ArraySplitter: De Novo Decomposition of Satellite DNA Arrays

Decomposes satellite DNA arrays into monomers within telomere-to-telomere (T2T) assemblies. Ideal for analyzing centromeric and pericentromeric regions on monomeric level.

Status: Production ready. Successfully handles arrays from kilobase to megabase scale.

Key Features:

  • De novo monomer identification without prior knowledge
  • Autocorrelation-based period detection for robust periodicity analysis
  • Automatic orientation to canonical form (A>T, C>G)
  • Deterministic output sorted by genomic coordinates
  • Multi-threaded processing

Performance: CHM13v2.0 assembly (~1300 alpha satellite arrays) processes in ~3.5 minutes (16 threads)

Installation

pip install arraysplitter

Or build from source:

cd src/rust/arraysplitter
cargo build --release

Quick Start

# Basic decomposition
arraysplitter -i arrays.fa -o output_prefix -t 16

# With predefined cut sequences
arraysplitter -i arrays.fa -o output_prefix -c ATG,CGCG -t 16

# Show version
arraysplitter --version

Understanding Key Metrics

orientation — Strand Direction

  • fwd = sequence kept as-is (canonical form: more A's than T's)
  • rev = sequence was reverse-complemented to canonical form

Why it matters: Satellite arrays on opposite strands appear as different sequences. Canonical orientation ensures consistent comparison across the genome.
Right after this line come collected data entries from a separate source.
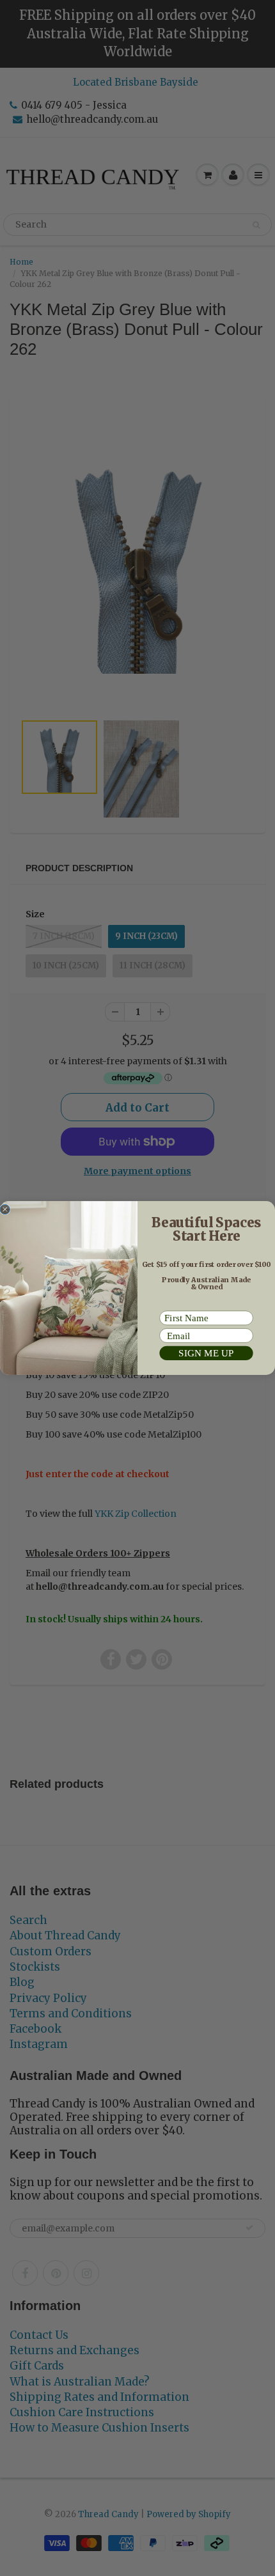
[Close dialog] (5, 1209)
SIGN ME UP (206, 1352)
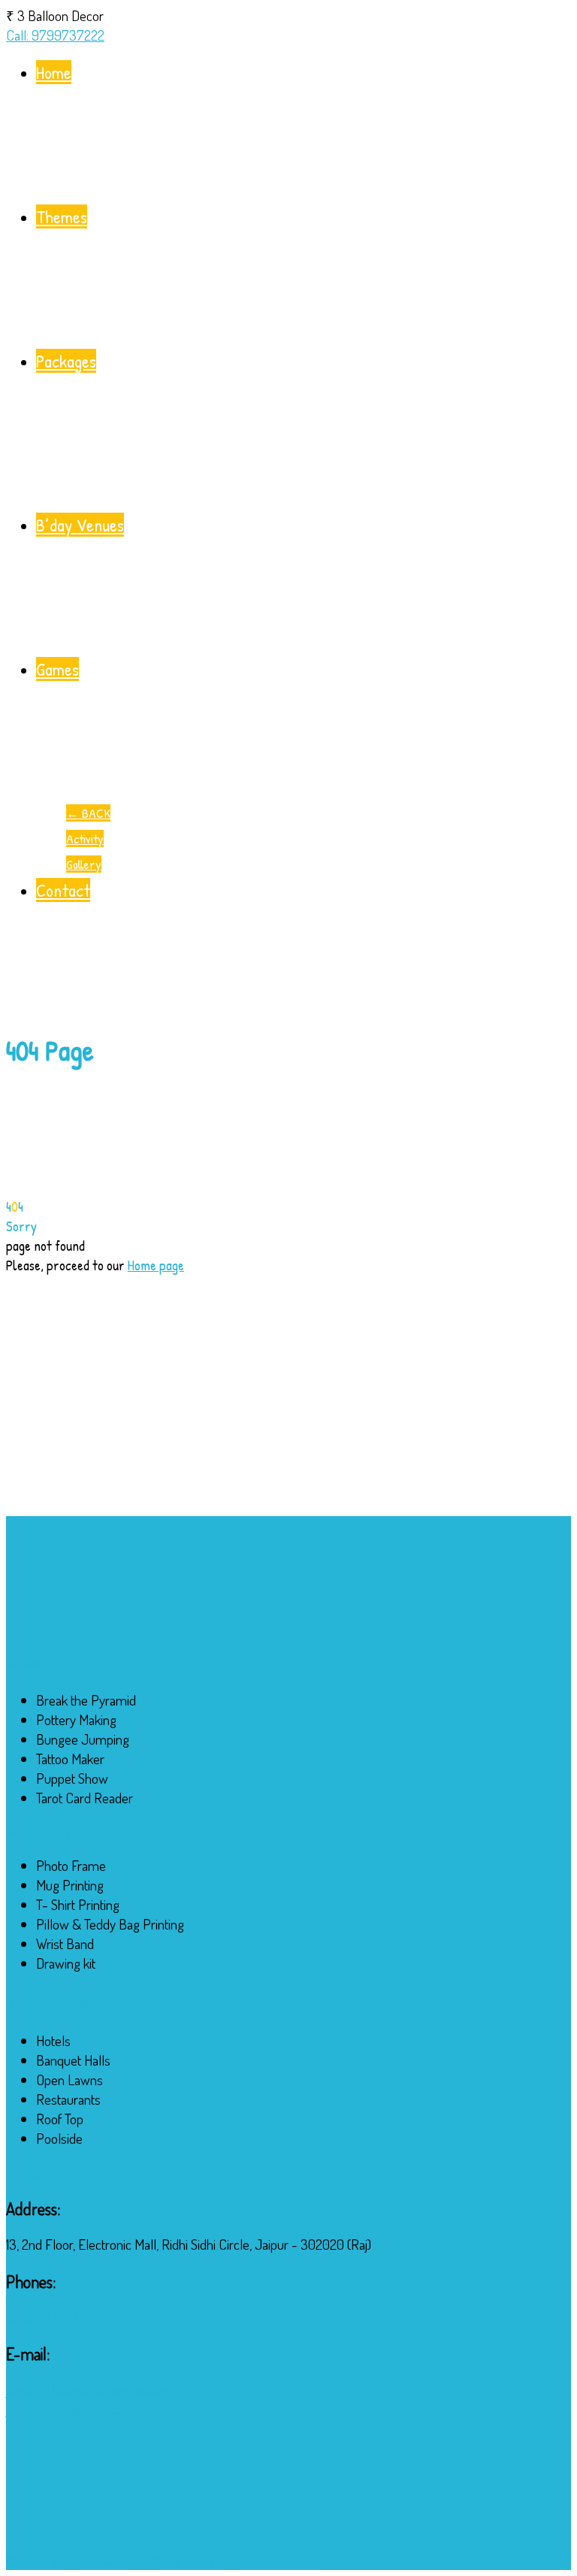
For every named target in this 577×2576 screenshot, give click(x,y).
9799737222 (42, 2317)
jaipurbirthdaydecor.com (70, 2408)
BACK (88, 813)
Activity (85, 838)
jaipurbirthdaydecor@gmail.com (90, 2389)
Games (57, 669)
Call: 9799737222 (55, 35)
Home (53, 72)
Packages (66, 361)
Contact (63, 890)
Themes (61, 216)
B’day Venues (80, 525)
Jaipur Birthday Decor (158, 2559)
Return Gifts (38, 1832)
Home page (156, 1265)
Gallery (83, 864)
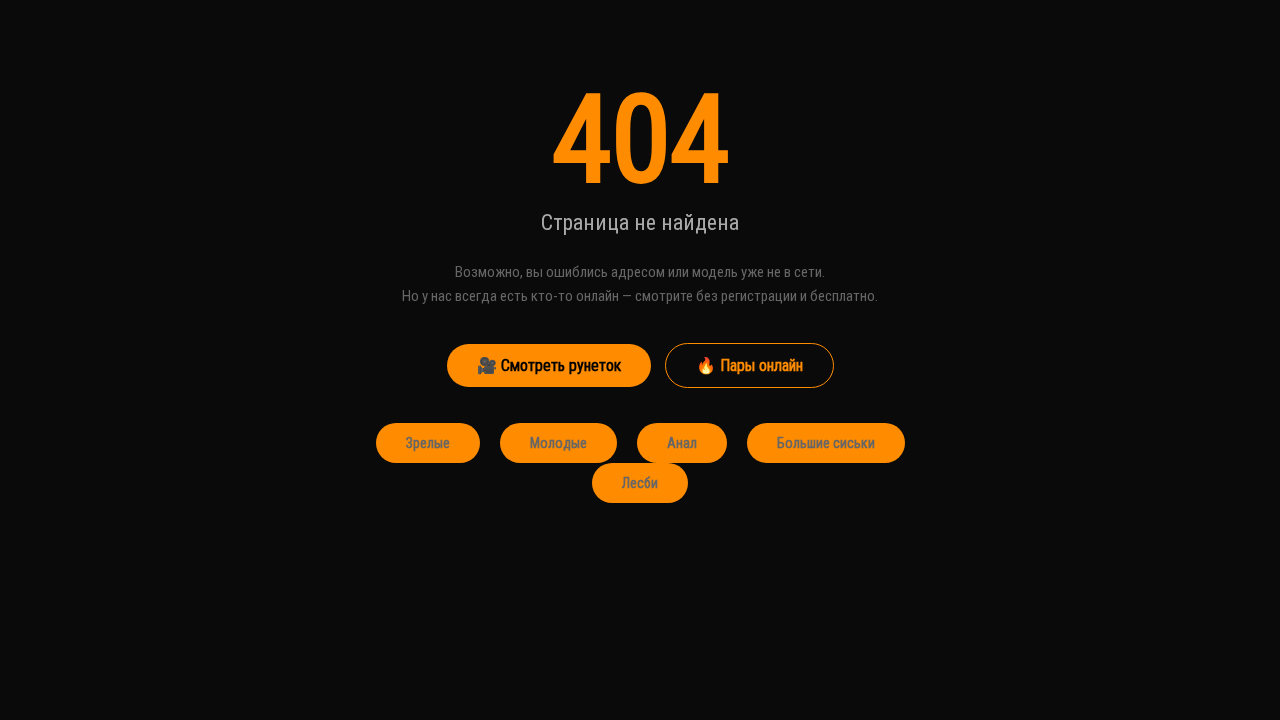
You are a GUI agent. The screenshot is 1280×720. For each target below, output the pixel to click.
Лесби (640, 483)
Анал (682, 443)
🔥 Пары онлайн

ed_tmpl — Edit Distance to Template (Consensus)

Measures how different each monomer is from the consensus sequence of all monomers in the array.

  • Low ed_tmpl (0-5) = monomer is very similar to consensus → typical/canonical monomer
  • High ed_tmpl (>20) = monomer is divergent → possibly a variant, mutation hotspot, or misalignment

Use case: Filter out divergent monomers, identify conserved vs variable positions.

ed_prev / ed_next — Edit Distance to Neighbors

Measures how different each monomer is from its adjacent monomers (previous and next).

  • Low ed_prev/ed_next = adjacent monomers are similar → homogeneous region
  • High ed_prev/ed_next = sudden change → possible HOR boundary, structural variant, or sequence transition

Use case: Detect HOR structure boundaries, identify recombination breakpoints.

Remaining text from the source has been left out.